Dati salvati:
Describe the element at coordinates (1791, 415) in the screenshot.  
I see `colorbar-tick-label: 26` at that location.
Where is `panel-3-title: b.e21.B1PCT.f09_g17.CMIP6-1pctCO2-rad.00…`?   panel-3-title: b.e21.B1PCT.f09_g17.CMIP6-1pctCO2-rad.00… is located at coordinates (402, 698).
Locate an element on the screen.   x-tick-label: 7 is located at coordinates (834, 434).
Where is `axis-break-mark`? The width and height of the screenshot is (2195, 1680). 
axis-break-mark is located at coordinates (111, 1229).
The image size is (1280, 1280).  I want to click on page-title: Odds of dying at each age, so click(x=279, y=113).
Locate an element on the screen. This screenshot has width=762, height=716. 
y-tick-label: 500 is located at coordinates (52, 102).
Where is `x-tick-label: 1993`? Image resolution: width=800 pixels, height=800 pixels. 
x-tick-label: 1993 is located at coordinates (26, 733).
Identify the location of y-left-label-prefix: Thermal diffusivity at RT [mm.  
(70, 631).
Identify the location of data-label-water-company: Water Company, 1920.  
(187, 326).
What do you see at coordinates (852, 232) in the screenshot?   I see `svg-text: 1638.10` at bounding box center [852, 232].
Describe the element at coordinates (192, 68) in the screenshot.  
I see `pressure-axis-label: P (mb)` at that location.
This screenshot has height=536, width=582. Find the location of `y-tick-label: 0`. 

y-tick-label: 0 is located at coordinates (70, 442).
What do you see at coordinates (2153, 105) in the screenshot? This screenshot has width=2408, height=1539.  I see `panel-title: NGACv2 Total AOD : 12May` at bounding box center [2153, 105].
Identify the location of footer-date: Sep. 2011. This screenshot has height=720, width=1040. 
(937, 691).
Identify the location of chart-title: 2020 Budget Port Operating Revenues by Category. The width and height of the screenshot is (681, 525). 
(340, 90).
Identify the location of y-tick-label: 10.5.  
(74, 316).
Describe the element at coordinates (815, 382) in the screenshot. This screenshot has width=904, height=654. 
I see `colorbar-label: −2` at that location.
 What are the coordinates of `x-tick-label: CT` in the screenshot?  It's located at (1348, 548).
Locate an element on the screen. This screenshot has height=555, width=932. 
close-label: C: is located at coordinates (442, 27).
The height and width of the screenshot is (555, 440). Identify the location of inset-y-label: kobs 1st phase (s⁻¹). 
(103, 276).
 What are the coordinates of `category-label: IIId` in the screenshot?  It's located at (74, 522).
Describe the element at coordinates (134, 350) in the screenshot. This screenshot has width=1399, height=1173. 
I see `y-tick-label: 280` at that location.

Testo del compito: Riscrivi tutte le voci qui sopra come elenco numerato, senza le righe vuote.

Risposta scritta:
1. Describe the element at coordinates (1791, 415) in the screenshot.  
2. I see `colorbar-tick-label: 26` at that location.
3. Where is `panel-3-title: b.e21.B1PCT.f09_g17.CMIP6-1pctCO2-rad.00…`?   panel-3-title: b.e21.B1PCT.f09_g17.CMIP6-1pctCO2-rad.00… is located at coordinates (402, 698).
4. Locate an element on the screen.   x-tick-label: 7 is located at coordinates (834, 434).
5. Where is `axis-break-mark`? The width and height of the screenshot is (2195, 1680). 
6. axis-break-mark is located at coordinates (111, 1229).
7. The image size is (1280, 1280).  I want to click on page-title: Odds of dying at each age, so click(x=279, y=113).
8. Locate an element on the screen. This screenshot has width=762, height=716. 
9. y-tick-label: 500 is located at coordinates (52, 102).
10. Where is `x-tick-label: 1993`? Image resolution: width=800 pixels, height=800 pixels. 
11. x-tick-label: 1993 is located at coordinates (26, 733).
12. Identify the location of y-left-label-prefix: Thermal diffusivity at RT [mm.  
13. (70, 631).
14. Identify the location of data-label-water-company: Water Company, 1920.  
15. (187, 326).
16. What do you see at coordinates (852, 232) in the screenshot?   I see `svg-text: 1638.10` at bounding box center [852, 232].
17. Describe the element at coordinates (192, 68) in the screenshot.  
18. I see `pressure-axis-label: P (mb)` at that location.
19. This screenshot has height=536, width=582. Find the location of `y-tick-label: 0`. 
20. y-tick-label: 0 is located at coordinates (70, 442).
21. What do you see at coordinates (2153, 105) in the screenshot? This screenshot has width=2408, height=1539.  I see `panel-title: NGACv2 Total AOD : 12May` at bounding box center [2153, 105].
22. Identify the location of footer-date: Sep. 2011. This screenshot has height=720, width=1040. 
23. (937, 691).
24. Identify the location of chart-title: 2020 Budget Port Operating Revenues by Category. The width and height of the screenshot is (681, 525). 
25. (340, 90).
26. Identify the location of y-tick-label: 10.5.  
27. (74, 316).
28. Describe the element at coordinates (815, 382) in the screenshot. This screenshot has width=904, height=654. 
29. I see `colorbar-label: −2` at that location.
30.  What are the coordinates of `x-tick-label: CT` in the screenshot?  It's located at (1348, 548).
31. Locate an element on the screen. This screenshot has height=555, width=932. 
32. close-label: C: is located at coordinates (442, 27).
33. The height and width of the screenshot is (555, 440). Identify the location of inset-y-label: kobs 1st phase (s⁻¹). 
34. (103, 276).
35.  What are the coordinates of `category-label: IIId` in the screenshot?  It's located at (74, 522).
36. Describe the element at coordinates (134, 350) in the screenshot. This screenshot has width=1399, height=1173. 
37. I see `y-tick-label: 280` at that location.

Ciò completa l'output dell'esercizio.